10 Apr, 2026 - 13:00

Chi è Manfred Gruber, il manager arrestato negli Usa è parente di Lilli?

Chi è Manfred Gruber, il manager arrestato negli Usa è parente di Lilli?

Manfred Gruber, manager altoatesino di 61 anni, è stato arrestato il 30 marzo 2026 negli Stati Uniti con l'accusa di aver esportato illegalmente munizioni americane verso la Russia, violando sanzioni post-invasione dell'Ucraina.

L'uomo, direttore commerciale di un'azienda del Nord Italia produttrice di armi, si trova detenuto in un carcere di Brooklyn in attesa di sentenza, dopo essersi dichiarato colpevole.

Il suo caso è destinato ad accendere i riflettori dei media italiani. Ma non certo per un legame di parentela con la giornalista Lilli Gruber, che non risulta.

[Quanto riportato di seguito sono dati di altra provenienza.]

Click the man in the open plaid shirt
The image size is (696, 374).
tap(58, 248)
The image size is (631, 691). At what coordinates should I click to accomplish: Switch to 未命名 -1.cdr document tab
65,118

Vita privata e professionale, cosa sappiamo di Manfred Gruber

Manfred Gruber, originario della Bassa Atesina in provincia di Bolzano, è un 61enne attivo nel settore delle armi come direttore commerciale di una società italiana del Nord specializzata in produzione e commercio di munizioni.

Le informazioni sulla sua vita privata sono scarse: non emergono dettagli su famiglia o legami con figure pubbliche come Lilli Gruber, giornalista nata a Bolzano nel 1957 da padre industriale tedesco e con cui non condivide vincoli familiari.

Professionalmente, Gruber ha operato in un contesto internazionale, gestendo una grossa rete di export, ma il suo nome è balzato agli onori delle cronache solo con l'arresto negli Usa.

La sua carriera si concentra nel commercio di armamenti, con ruoli dirigenziali che lo hanno portato a interfacciarsi con reti globali, fino a quella accusata di eludere le sanzioni contro Mosca. 

Di cosa è accusato il manager altoatesino

Gruber è accusato di cospirazione per violazioni delle norme sull'export control, avendo illegalmente fornito alla Russia munizioni di fabbricazione americana per un valore di oltre 540.000 dollari.

Le spedizioni avvenivano tramite una triangolazione: dalle Usa al Kirghizistan, controllato da società italiane legate a lui e al suo socio, per poi essere re-esportate in Russia a sostegno della guerra in Ucraina.

L'Fbi ha sottolineato come queste azioni abbiano "messo a rischio numerose vite" alimentando l'offensiva russa.

Il socio kirghiso era già stato condannato a 39 mesi di carcere a gennaio 2026 per gli stessi reati.

Gruber si è dichiarato colpevole in udienza preliminare a Brooklyn, con il Dipartimento di Giustizia Usa che ha evidenziato il suo contributo alla "sanguinosa guerra contro l'Ucraina".